Debate over emotional damages continues in North Carolina
The debate over emotional damages for pets continues in North Carolina.
The North Carolina Appeals Court recently upheld the decision of the North Carolina Industrial Commission, which concluded that courts have not recognized intrinsic value as a measure for damages for the loss of an animal.
The plaintiffs, Nancy and Herbert Shera, filed for the wrongful death of their 12-year-old Jack Russell Terrier, Laci.
Diagnosed with liver cancer in 2003, Laci was treated at the Veterinary Specialty Hospital (VSH) in Cary, North Carolina, where staff successfully removed the tumor. By late 2003, Laci’s cancer was determined to be in remission. In 2007, Laci was re-admitted to the VSH for multi-systemic organ disease and multiple life-threatening symptoms, including a severe form of pancreatitis, ascites, electrolyte derangements, and other serious veterinary issues. The canine exhibited symptoms of poor appetite, vomiting, and difficulty with urination.
VSH staff determined a nasoesophageal tube was necessary to assist with feeding. The VSH staff improperly placed the feeding tube into Laci’s trachea and lungs instead of the esophagus and stomach, resulting in cardiac arrest the following morning.
The plaintiffs, Nancy and Herbert Shera, sued the hospital for economic damages that they said represented the intrinsic value of Laci and the unique human-animal bond they shared with her. They also sought noneconomic damages including emotional distress and loss of enjoyment of life, as well as reimbursement for the amounts paid for veterinary care.
In February 2012, the Appeals Court supported the Commission conclusion that the Sheras cannot recover damages for intrinsic value of a pet.
"The sentimental bond between a human and his or her pet companion can neither be quantified in monetary terms or compensated for under our current law," the court concluded.
The Commission awarded the Sheras $3,105.72 in damages.
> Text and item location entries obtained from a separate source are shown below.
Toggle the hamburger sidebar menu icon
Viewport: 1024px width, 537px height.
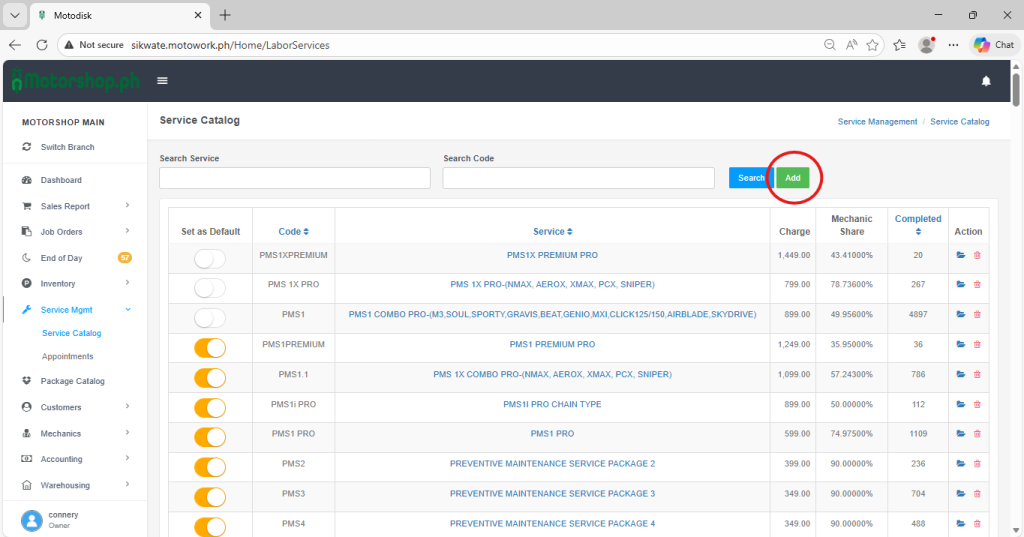coord(162,81)
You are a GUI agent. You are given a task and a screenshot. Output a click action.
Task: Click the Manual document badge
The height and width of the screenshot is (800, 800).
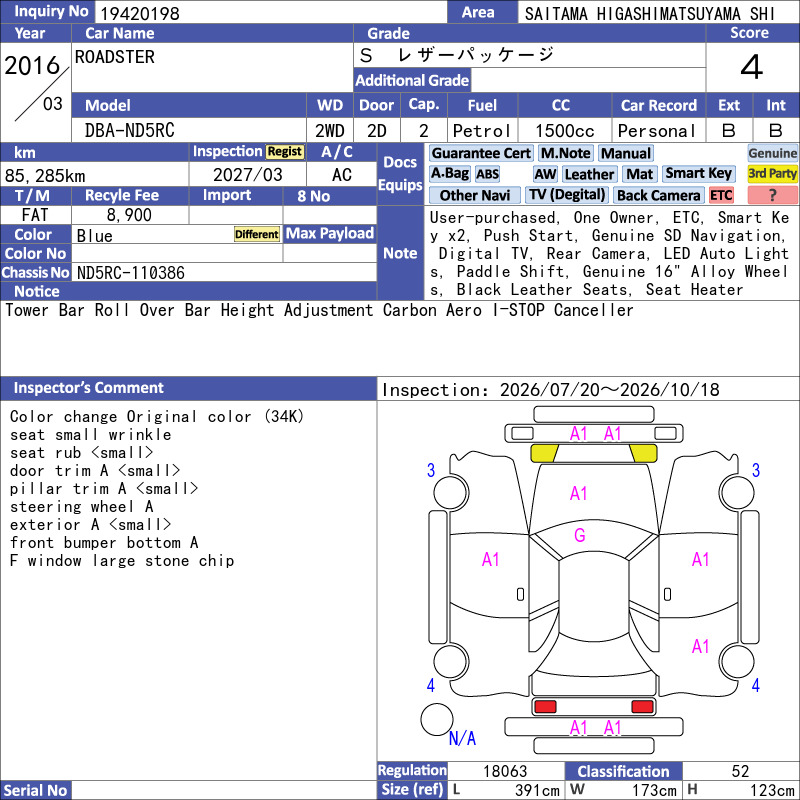(626, 153)
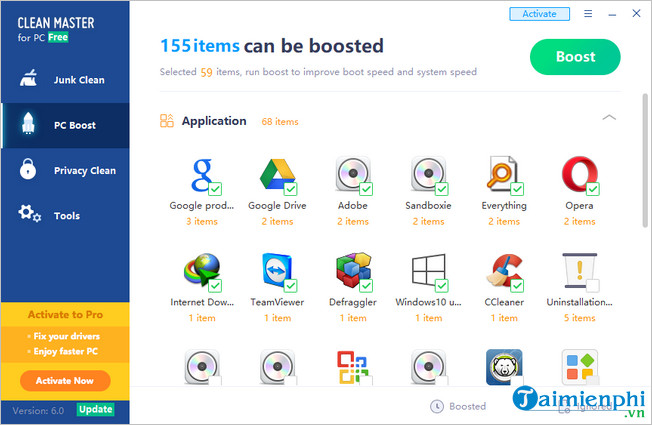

The award included reimbursement of the cost of treatment when the canine was admitted to VSH in 2007, as well as the replacement cost for a Jack Russell Terrier dog in the amount of $350.
The Appeals Court compared the case to damages that could be awarded in the wrongful death of a child, stating that law does not allow plaintiffs to recover awards greater than expenses for care, treatment and hospitalization incident to the injury resulting in death, rather than the cost of medical care expended over the child’s lifetime.
"North Carolina law has not yet recognized a lost investment valuation method in wrongful death cases, whether human child or pet animal," the court said.
The Sheras argued that the replacement value of a companion animal is not an adequate measure of the loss given the unique nature of the human-animal bond formed between pet owners and their pets. Rather, plaintiffs argue that because companion animals are "sentient beings," a "unique" and special kind of personal property, the measure of damages in a negligence case involving the loss of a companion animal should be the "actual" or "intrinsic" value of the animal.
The Appeals Court said the issue of the value of the human-animal bond is a Legislature issue, and is not something that an Appeals Court can continue to address.
"Certainly the numerous policy considerations presented by the issue raised in this case—how to value the loss of the human-animal bond between a pet owner and his or her companion animal—is more appropriately addressed to our Legislature," the court concluded. "This Court is an error-correcting court, not a law-making court."
Despite this, the court expressed empathy for the Sheras.